Document excerpt =>
-- Start --
Chapter 9. Innovation in assessment practices

This chapter presents the change in assessment practices in teaching and learning practices in reading, maths and science, including the emphasis given to different types of assessments (classroom, regional or national assessments). The change within countries is presented as an increase or decrease in the share of students exposed to the practice. The percentage point change is also expressed as a standardised effect size in the final table.

The statistical data for Israel are supplied by and under the responsibility of the relevant Israeli authorities. The use of such data by the OECD is without prejudice to the status of the Golan Heights, East Jerusalem and Israeli settlements in the West Bank under the terms of international law.

51. Frequency of correction of assignment and feedback

Why it matters

Formative assessment is a key pedagogical practice, structured around feedback, continuous monitoring of students’ work, and appropriate new assignments to make them overcome their difficulties or move to the next level. Always correcting assignments and giving feedback to students is a professional and moral imperative for teachers, and one would expect the practice to be close to universal within all systems.
-- End --
Data shown =>
-- Start --
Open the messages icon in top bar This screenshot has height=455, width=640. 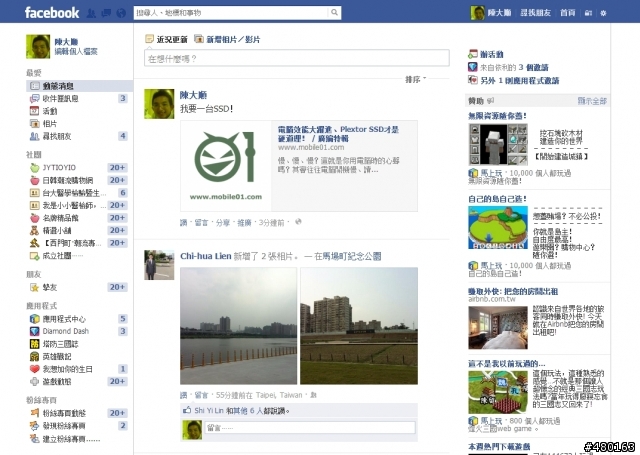click(x=106, y=13)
-- End --
Requirements =>
(1) Do these statements agree with the assessment-practices excerpt? Answer yes or no for each, and quote the words of the excerpt that decide it. (a) Change within countries is shown as a rise or fall in the share of students exposed to a practice. (b) The OECD supplies the statistical data for Israel. (c) Formative assessment is described as structured around feedback.
(2) Carry on the assessment-practices excerpt, starting right after its final sentence.

Solved tasks =>
(1)
(a) Yes: "The change within countries is presented as an increase or decrease in the share of students exposed to the practice."
(b) No: "The statistical data for Israel are supplied by and under the responsibility of the relevant Israeli authorities."
(c) Yes: "Formative assessment is a key pedagogical practice, structured around feedback"

(2)
Mathematics

Change at the OECD level: moderate

OECD countries experienced changes in both directions, although the average net change was slightly positive (2 percentage points). The overall absolute change, counting both positives and negatives variations, was 15 percentage points on average, corresponding to a moderate effect size of 0.33. Surprisingly, this practice varies a lot within OECD countries. In 2015, 79 % of 8th grade students had their assignments systematically corrected in Chile, compared to only 2% in Slovenia – the OECD average being 44%.

Countries where there has been the most change

Innovation took the form of both increases and reductions in this good practice. Large increases in the share of secondary students concerned were recorded in Korea (40 percentage points), Italy (21 percentage points) and Turkey (19 percentage points) whereas the practice lost considerable ground in Sweden and Australia (22 percentage point reduction in each case).

Science

Change at the OECD level: moderate-low

In science, the share of 8th grade students receiving a systematic correction of assignments decreased by 2 percentage points on average. Combining variations in both directions, the absolute change reached 11 percentage points, corresponding to a modest effect size of 0.23. Systematic correction and feedback is as common in science as in maths and concerns 45% of secondary students on average in OECD countries, with a span ranging from 83% in Chile to roughly 7% in Norway in 2015.

Countries where there has been the most change

The spread of this practice was a significant innovation in Japan, where the share of students concerned has expanded by 30 percentage points, but also in Turkey (17 percentage points). Innovation has taken the form of a reduction of the practice in a few countries: it has decreased by 17 percentage points in Slovenia, and around 13 percentage points in the Russian Federation, Ontario (Canada), Australia, Hungary and Singapore.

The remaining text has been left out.